[[ Task data open ]]
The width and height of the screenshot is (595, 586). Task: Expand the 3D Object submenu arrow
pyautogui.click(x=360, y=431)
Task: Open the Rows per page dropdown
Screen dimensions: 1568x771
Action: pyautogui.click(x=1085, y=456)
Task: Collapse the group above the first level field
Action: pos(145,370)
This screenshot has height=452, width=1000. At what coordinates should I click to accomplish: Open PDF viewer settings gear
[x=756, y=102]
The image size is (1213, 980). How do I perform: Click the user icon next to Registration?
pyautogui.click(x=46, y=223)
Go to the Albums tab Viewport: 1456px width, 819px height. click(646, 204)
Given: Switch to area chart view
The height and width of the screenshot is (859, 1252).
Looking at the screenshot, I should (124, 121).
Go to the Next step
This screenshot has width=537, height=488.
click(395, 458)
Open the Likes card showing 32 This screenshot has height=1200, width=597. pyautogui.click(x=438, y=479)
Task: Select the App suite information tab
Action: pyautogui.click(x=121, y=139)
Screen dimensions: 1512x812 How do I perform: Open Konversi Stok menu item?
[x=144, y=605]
[[ Task data closed ]]
* Exercise *
Everything from the first line of the records above to the line containing "Task: Open the Rows per page dropdown", inclusive, should be repeated exactly; leave out the rest.

* Problem solution *
The width and height of the screenshot is (595, 586). Task: Expand the 3D Object submenu arrow
pyautogui.click(x=360, y=431)
Task: Open the Rows per page dropdown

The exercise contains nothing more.